If there’s any director who does whatever he wants, it’s Wes Anderson. Never one to shy away from what makes his films so fantastic — no matter how different they are from each other —you always know you’re watching something he made. Chock-full of amazing casts, playing unforgettable characters, whether live-action or animated, there’s no end to his quirky style. His latest exercise in madcap brilliance, The Grand Budapest Hotel (based on the writings of Stefan Zweig) springs to life as a live-action version of Fantastic Mr. Fox. However, the film wears its R-rating on its sleeve and is definitely not for kids.
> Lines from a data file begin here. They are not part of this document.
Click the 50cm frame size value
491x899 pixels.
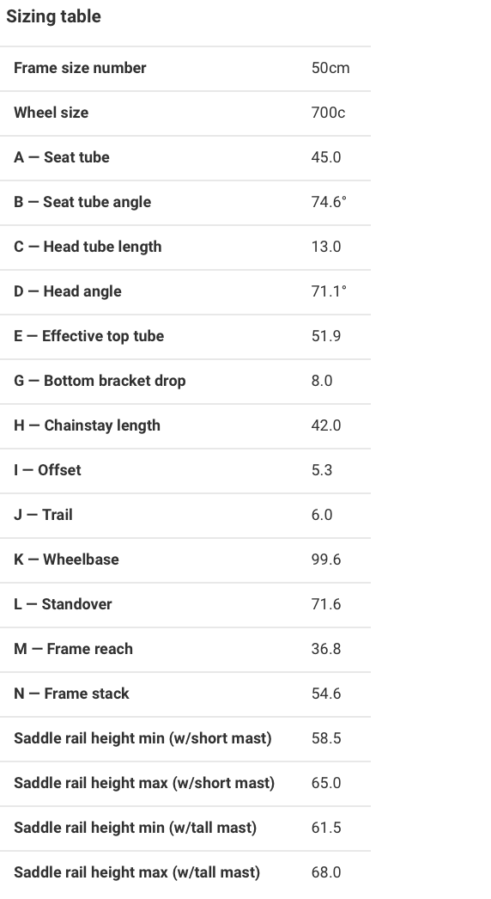tap(330, 68)
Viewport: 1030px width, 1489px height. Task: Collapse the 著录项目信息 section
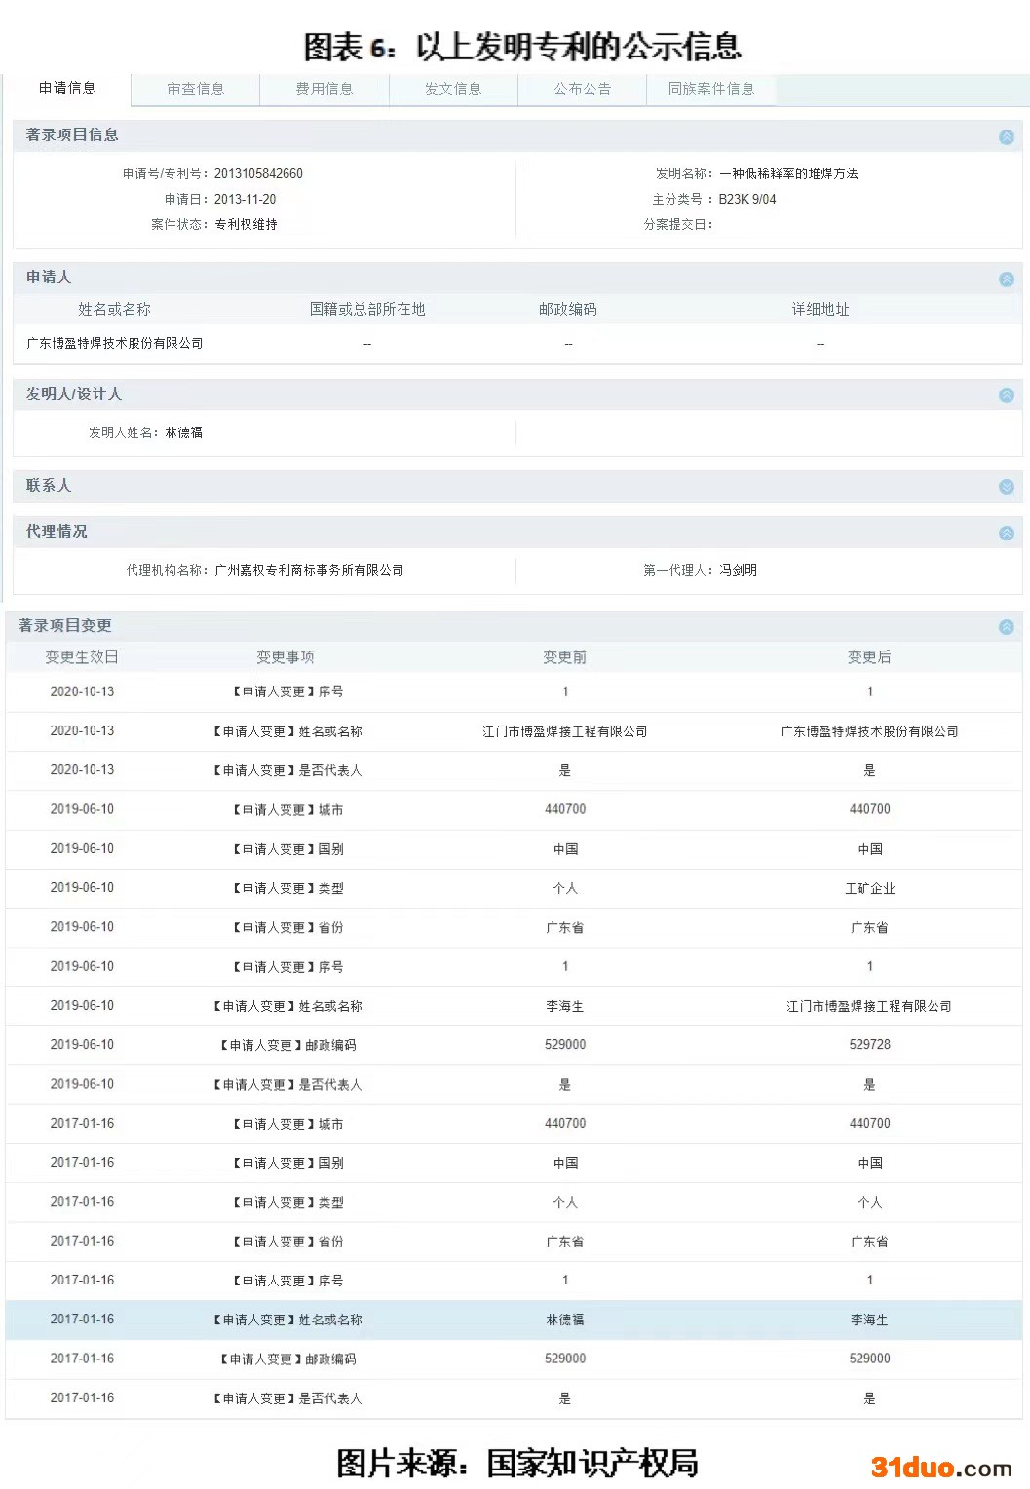(1006, 137)

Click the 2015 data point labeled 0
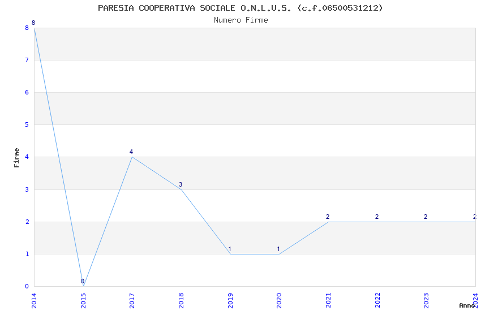(x=83, y=286)
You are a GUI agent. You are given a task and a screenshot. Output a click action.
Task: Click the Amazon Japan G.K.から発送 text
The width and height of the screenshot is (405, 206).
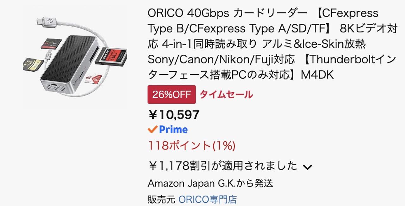(210, 183)
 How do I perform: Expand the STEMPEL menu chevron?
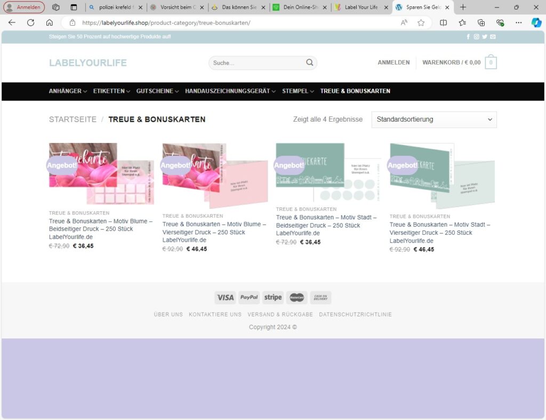tap(311, 91)
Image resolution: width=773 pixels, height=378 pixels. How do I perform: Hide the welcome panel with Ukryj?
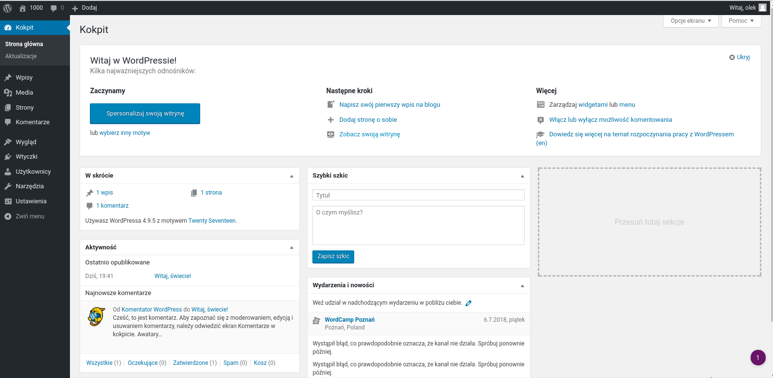pos(739,57)
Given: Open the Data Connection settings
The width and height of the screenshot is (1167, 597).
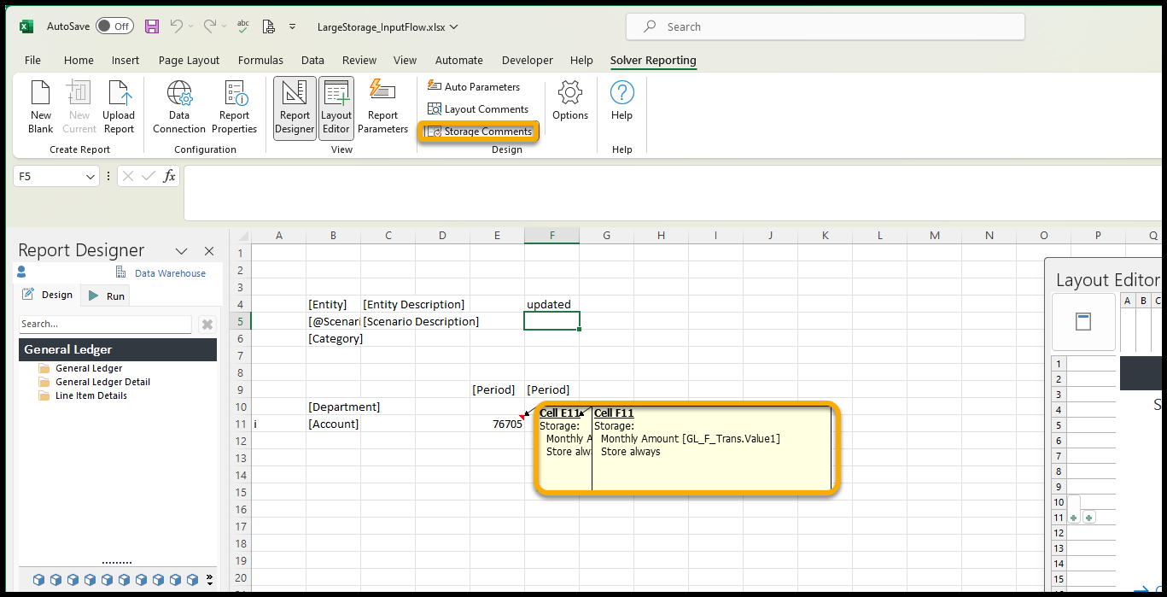Looking at the screenshot, I should coord(179,107).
But, you could call Hotel a kid-movie for adults as plenty of wackiness ensues with a whimsical air to the shenanigans.
We begin with a young girl walking through a cemetery to sit down next to a statue where she begins reading the Grand Budapest Hotel book. A narration begins by the “Author” (Tom Wilkinson) before we move inside the story in the fictional European Republic of Zubrowka, where we meet Young Writer (Jude Law) who is staying at the hotel. He runs into the owner, Mr. Moustafa (F. Murray Abraham), and the two go to dinner. Here, Moustafa tells his new friend the story of how he came to own the hotel after the death of Madame D. (Tilda Swinton). Now we skip all the way back to when Moustafa was a young lobby boy named Zero (Tony Revolori), working under the guidance of M. Gustave H. (Ralph Fiennes), the best concierge the hotel ever had.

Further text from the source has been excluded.